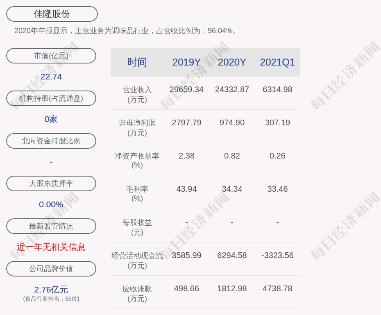Viewport: 381px width, 315px height.
Task: Select the 市值(亿元) indicator pill
Action: 51,56
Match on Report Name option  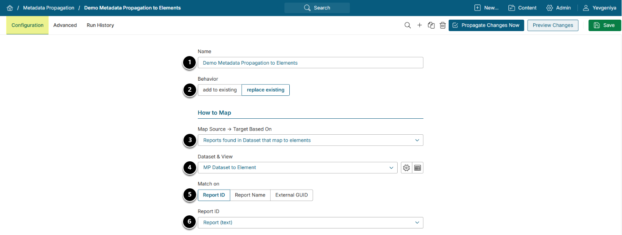point(250,195)
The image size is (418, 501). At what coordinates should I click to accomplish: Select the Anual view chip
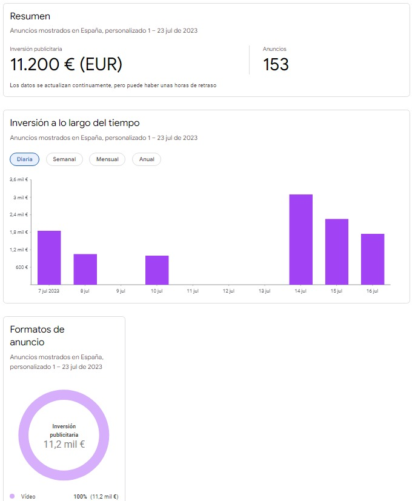click(147, 159)
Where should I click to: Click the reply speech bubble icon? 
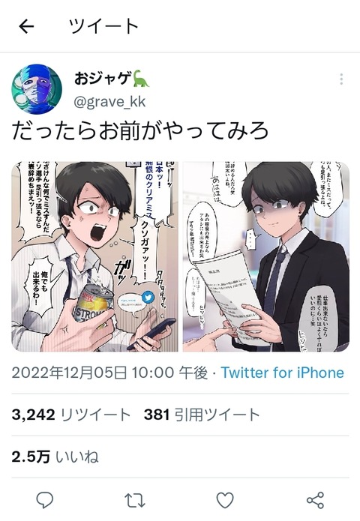pyautogui.click(x=44, y=500)
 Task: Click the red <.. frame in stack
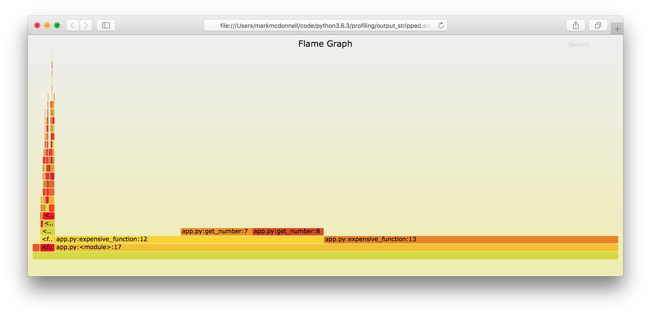49,216
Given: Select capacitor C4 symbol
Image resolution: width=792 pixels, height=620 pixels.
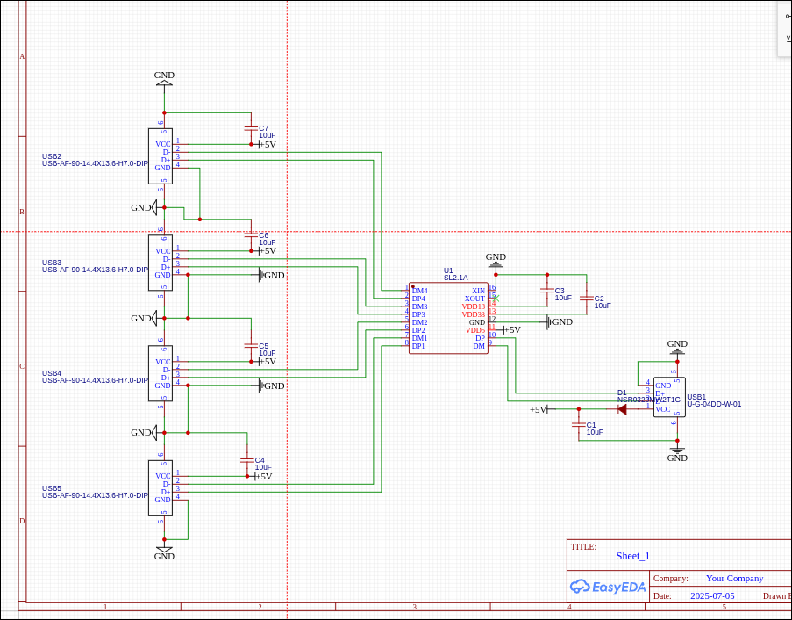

▬▬▬▬▬▬▬▬▬▬

§ **Problem to work on**:
Exact copy, pictures omitted: every line from the one holding "The image size" through the last line of the data above, and nothing else.

§ **Response to this task**:
The image size is (418, 501). At what coordinates should I click to accomplish: Select the Anual view chip
click(147, 159)
Where should I click to: Click the reply speech bubble icon? 
pyautogui.click(x=44, y=500)
 Task: Click the red <.. frame in stack
49,216
Given: Select capacitor C4 symbol
Image resolution: width=792 pixels, height=620 pixels.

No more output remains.